3 Copyright issues and intellectual property
3.1 An overview of the music business today
The music business today finds new musicians, promotes and produces their
hard work, makes sure they get paid, licenses their work to other record
companies, and if relevant, arranges live performances for the musicians.
This is of course the official image the media shows of these companies,
the truth is quite different: most musicians which deserve some attention
don't get a deal because their music is not really interesting from a business
point of view. This is probably the main reason why record companies just
don't like MP3 and any future formats which have a similar effect on their
sales, together with the copyright nightmares involved. They have been in
this position for years, and sites like mp3.com have drastically changed
their position in the market: they allow musicians to "break free".
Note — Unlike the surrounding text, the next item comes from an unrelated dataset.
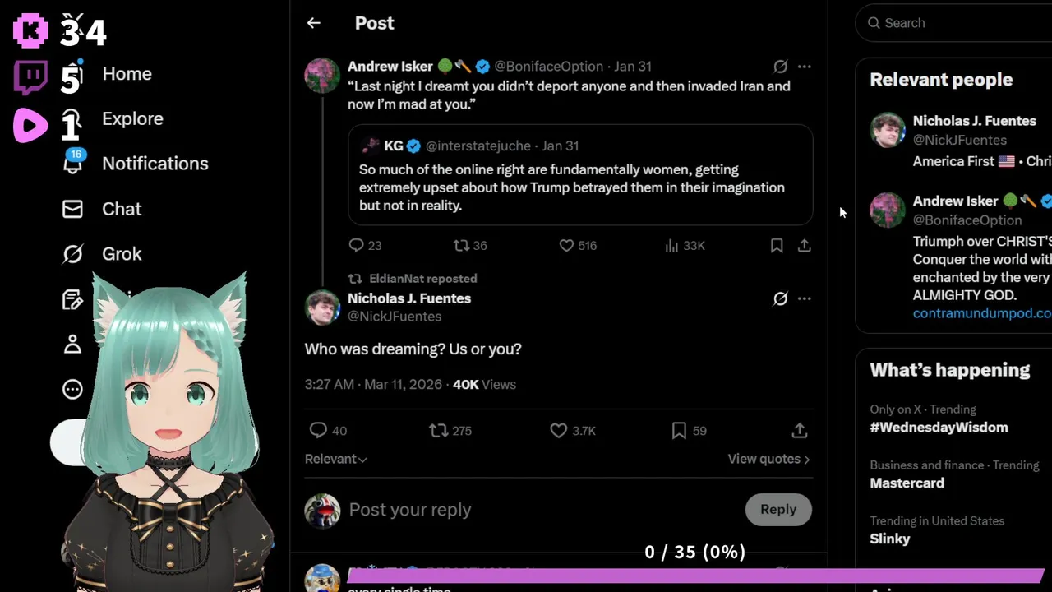Click the Reply button
Image resolution: width=1052 pixels, height=592 pixels.
778,510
One of the main reasons today why musicians still rely on big record
companies, is because of the incredibly expensive recording studios
($100,000 is no exception) these companies can afford. Most musicians can
never get all this technology. He's making music in his bedroom,
using at best a cheap 32-channel mixing console with some outboard effect
processors, synthesizers, samplers and other (cheap) dedicated hardware.
This situation was even worse a few years ago, when electronics in general
were extremely expensive and definately not affordable by most people.
Mpeg-4 structured audio might change all this:
SAOL, the signal processing language specified in the standard, doesn't
have any limits (your computer's processing power decides what you can do)
by itself and is powerful enough to describe any existing piece of audio gear.
This means that the shift from hardware audio processing to software audio
processing (which is already clearly visible today: Nemesys Gigasampler
already makes hardware samplers obsolete, while Native Instruments
Reaktor questions the need for a dedicated hardware synthesizer) will
continue to a much broader extent.
In the future, it is very likely that musicians will be able to do whatever
they want, just using a powerful computer (which becomes cheaper every day)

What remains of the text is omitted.